X-ray microcomputed tomography of 3D chaotic microcavities

TL;DR

This paper demonstrates the use of X-ray microcomputed tomography to nondestructively image and analyze the 3D structure and chaotic ray dynamics of deformed microcavities, advancing understanding in optical and quantum chaos.

Contribution

It introduces a novel application of X-ray micro CT for high-resolution 3D imaging of microcavities, enabling detailed analysis of their chaotic ray trajectories.

Findings

X-ray micro CT provides submicron resolution imaging of 3D microcavities.

Deformation in all three dimensions induces chaotic ray trajectories.

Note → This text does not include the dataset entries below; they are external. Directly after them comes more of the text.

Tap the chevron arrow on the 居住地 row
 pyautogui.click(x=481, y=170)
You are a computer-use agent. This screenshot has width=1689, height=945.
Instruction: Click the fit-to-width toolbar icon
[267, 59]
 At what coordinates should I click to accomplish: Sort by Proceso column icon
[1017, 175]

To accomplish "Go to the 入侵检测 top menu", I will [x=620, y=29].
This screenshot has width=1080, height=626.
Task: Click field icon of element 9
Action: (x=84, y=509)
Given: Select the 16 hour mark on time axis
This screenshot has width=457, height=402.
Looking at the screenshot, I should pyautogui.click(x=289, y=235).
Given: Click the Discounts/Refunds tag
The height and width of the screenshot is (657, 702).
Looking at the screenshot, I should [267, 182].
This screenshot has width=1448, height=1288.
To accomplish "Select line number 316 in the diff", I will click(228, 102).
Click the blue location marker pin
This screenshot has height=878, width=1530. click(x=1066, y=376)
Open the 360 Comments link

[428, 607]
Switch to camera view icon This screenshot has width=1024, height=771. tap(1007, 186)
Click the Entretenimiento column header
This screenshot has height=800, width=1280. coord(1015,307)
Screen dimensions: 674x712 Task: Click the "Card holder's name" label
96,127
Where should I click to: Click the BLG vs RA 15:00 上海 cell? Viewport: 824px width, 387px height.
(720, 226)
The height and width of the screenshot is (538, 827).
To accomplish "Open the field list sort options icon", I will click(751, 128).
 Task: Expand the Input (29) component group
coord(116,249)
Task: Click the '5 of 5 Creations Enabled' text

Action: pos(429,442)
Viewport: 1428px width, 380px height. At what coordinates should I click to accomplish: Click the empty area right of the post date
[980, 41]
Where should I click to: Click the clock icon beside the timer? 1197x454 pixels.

Phase space chaotic dynamics can be accurately reconstructed from micro CT data.

Abstract

Chaotic microcavities play a crucial role in several research areas, including the study of unidirectional microlasers, nonlinear optics, sensing, quantum chaos, and non-Hermitian physics. To date, most theoretical and experimental explorations have focused on two-dimensional (2D) chaotic dielectric microcavities, while there have been minimal studies on three-dimensional (3D) ones since precise geometrical information of a 3D microcavity can be difficult to obtain. Here, we image 3D microcavities with submicron resolution using X-ray microcomputed tomography (micro CT), enabling nondestructive imaging that preserves the sample for subsequent use. By analyzing the ray dynamics of a typical deformed microsphere, we demonstrate that a sufficient deformation along all three dimensions can lead to chaotic ray trajectories over extended time scales. Notably, using the X-ray micro CT reconstruction results, the phase space chaotic ray dynamics of a deformed microsphere are accurately established. X-ray micro CT could become a unique platform for the characterization of such deformed 3D microcavities by providing a precise means for determining the degree of deformation necessary for potential applications in ray chaos and quantum chaos.